* WRITTEN INSTRUCTION: Repeat the material between the line holding "[combobox] (589, 198)" and the line holding "Terms of Service (394, 2425)", inclusive.
— START RECORD EXTRACTS —
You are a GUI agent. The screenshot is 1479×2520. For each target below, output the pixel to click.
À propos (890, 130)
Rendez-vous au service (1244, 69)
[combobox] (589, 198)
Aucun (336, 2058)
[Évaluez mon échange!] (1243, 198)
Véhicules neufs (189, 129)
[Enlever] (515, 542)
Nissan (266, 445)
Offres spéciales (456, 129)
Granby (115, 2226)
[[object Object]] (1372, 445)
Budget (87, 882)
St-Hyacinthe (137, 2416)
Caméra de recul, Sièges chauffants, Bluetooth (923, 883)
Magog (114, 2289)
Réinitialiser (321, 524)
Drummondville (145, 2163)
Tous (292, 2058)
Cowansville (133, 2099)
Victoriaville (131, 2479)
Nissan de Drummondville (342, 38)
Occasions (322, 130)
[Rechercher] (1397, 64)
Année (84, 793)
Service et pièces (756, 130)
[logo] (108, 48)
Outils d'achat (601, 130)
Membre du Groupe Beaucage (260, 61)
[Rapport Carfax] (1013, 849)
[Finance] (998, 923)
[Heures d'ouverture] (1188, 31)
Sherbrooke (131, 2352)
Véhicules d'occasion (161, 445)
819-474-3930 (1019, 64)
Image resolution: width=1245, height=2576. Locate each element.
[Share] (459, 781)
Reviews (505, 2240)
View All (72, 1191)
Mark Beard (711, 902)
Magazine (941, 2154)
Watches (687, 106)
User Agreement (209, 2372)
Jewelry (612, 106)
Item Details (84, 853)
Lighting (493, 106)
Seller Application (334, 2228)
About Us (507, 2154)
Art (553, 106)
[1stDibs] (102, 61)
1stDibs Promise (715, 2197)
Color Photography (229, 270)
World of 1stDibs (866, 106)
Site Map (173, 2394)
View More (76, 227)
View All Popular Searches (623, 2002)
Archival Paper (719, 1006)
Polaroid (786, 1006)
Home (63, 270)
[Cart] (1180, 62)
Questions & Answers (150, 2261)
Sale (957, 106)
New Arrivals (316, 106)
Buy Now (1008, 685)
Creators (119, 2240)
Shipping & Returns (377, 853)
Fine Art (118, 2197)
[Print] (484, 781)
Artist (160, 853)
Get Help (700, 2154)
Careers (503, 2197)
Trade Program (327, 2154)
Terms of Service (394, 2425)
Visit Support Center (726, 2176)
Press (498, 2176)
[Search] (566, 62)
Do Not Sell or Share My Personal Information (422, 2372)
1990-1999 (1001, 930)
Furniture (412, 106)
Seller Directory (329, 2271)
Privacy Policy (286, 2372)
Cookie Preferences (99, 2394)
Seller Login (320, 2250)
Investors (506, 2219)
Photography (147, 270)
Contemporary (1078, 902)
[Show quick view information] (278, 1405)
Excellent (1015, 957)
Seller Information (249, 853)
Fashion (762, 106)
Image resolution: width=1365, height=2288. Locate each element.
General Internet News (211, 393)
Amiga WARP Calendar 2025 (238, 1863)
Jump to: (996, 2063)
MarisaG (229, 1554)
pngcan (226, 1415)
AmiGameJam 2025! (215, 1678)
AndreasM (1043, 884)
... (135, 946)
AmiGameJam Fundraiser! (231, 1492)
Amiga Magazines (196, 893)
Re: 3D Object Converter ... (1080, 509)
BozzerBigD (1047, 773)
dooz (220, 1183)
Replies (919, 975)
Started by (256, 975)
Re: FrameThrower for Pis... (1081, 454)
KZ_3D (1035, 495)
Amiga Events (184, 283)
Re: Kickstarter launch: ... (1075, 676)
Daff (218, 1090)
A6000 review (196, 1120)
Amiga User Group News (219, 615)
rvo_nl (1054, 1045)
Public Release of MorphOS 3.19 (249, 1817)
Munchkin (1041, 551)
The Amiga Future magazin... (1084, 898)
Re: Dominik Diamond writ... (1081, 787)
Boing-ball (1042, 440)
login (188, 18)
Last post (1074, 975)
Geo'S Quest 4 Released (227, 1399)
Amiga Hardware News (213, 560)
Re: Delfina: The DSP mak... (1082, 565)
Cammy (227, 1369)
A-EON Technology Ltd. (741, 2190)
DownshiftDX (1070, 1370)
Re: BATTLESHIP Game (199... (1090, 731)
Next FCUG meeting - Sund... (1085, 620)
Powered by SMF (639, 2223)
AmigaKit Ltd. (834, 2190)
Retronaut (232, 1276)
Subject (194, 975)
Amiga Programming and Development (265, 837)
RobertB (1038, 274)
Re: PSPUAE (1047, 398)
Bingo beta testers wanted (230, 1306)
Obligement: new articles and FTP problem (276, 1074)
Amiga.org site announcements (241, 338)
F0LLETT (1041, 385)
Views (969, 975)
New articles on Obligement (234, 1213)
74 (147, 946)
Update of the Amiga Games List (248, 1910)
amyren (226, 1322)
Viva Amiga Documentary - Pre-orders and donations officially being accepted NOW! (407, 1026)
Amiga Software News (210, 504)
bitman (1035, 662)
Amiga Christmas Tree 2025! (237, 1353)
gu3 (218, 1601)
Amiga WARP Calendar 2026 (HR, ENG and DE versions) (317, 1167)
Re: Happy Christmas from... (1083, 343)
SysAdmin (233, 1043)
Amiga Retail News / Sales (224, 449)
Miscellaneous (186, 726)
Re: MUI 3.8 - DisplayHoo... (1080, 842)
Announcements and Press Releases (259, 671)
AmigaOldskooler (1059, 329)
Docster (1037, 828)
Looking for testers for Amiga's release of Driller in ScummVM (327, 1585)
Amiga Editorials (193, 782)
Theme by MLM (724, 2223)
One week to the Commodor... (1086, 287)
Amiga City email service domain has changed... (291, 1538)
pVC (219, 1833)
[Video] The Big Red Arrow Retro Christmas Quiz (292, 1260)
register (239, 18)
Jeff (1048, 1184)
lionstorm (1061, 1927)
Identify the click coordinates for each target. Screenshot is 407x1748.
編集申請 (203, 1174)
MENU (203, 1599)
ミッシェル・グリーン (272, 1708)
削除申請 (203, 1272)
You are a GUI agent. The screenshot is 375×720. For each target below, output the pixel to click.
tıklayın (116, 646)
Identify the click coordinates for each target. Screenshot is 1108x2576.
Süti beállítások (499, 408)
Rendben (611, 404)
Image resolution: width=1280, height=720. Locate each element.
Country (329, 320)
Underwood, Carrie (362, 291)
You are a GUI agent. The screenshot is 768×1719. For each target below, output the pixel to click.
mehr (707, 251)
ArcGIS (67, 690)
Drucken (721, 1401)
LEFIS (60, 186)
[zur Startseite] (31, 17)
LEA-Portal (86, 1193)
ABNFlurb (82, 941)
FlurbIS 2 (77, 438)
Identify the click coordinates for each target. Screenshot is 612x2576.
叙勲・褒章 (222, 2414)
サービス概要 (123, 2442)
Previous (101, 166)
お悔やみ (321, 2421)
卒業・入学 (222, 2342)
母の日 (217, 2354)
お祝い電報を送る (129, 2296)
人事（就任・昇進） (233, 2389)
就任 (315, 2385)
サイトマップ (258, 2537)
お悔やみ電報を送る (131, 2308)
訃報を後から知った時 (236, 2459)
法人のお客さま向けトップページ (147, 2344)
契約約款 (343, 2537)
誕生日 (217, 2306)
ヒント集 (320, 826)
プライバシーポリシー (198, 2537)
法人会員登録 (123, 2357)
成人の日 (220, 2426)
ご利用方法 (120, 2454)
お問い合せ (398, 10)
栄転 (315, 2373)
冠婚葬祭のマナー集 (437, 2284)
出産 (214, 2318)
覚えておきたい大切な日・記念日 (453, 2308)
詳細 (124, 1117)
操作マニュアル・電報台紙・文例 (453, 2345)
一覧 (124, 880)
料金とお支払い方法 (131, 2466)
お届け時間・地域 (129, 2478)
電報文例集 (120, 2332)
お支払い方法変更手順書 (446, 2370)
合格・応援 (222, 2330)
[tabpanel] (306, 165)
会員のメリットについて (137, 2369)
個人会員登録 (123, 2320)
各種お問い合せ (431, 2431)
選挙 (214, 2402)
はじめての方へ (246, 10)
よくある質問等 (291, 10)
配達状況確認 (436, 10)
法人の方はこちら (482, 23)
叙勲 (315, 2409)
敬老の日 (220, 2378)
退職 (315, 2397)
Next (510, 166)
— END RECORD EXTRACTS —
* EXERCISE SOLUTION:
[combobox] (589, 198)
Aucun (336, 2058)
[Évaluez mon échange!] (1243, 198)
Véhicules neufs (189, 129)
[Enlever] (515, 542)
Nissan (266, 445)
Offres spéciales (456, 129)
Granby (115, 2226)
[[object Object]] (1372, 445)
Budget (87, 882)
St-Hyacinthe (137, 2416)
Caméra de recul, Sièges chauffants, Bluetooth (923, 883)
Magog (114, 2289)
Réinitialiser (321, 524)
Drummondville (145, 2163)
Tous (292, 2058)
Cowansville (133, 2099)
Victoriaville (131, 2479)
Nissan de Drummondville (342, 38)
Occasions (322, 130)
[Rechercher] (1397, 64)
Année (84, 793)
Service et pièces (756, 130)
[logo] (108, 48)
Outils d'achat (601, 130)
Membre du Groupe Beaucage (260, 61)
[Rapport Carfax] (1013, 849)
[Finance] (998, 923)
[Heures d'ouverture] (1188, 31)
Sherbrooke (131, 2352)
Véhicules d'occasion (161, 445)
819-474-3930 (1019, 64)
Image resolution: width=1245, height=2576. Locate each element.
[Share] (459, 781)
Reviews (505, 2240)
View All (72, 1191)
Mark Beard (711, 902)
Magazine (941, 2154)
Watches (687, 106)
User Agreement (209, 2372)
Jewelry (612, 106)
Item Details (84, 853)
Lighting (493, 106)
Seller Application (334, 2228)
About Us (507, 2154)
Art (553, 106)
[1stDibs] (102, 61)
1stDibs Promise (715, 2197)
Color Photography (229, 270)
World of 1stDibs (866, 106)
Site Map (173, 2394)
View More (76, 227)
View All Popular Searches (623, 2002)
Archival Paper (719, 1006)
Polaroid (786, 1006)
Home (63, 270)
[Cart] (1180, 62)
Questions & Answers (150, 2261)
Sale (957, 106)
New Arrivals (316, 106)
Buy Now (1008, 685)
Creators (119, 2240)
Shipping & Returns (377, 853)
Fine Art (118, 2197)
[Print] (484, 781)
Artist (160, 853)
Get Help (700, 2154)
Careers (503, 2197)
Trade Program (327, 2154)
Terms of Service (394, 2425)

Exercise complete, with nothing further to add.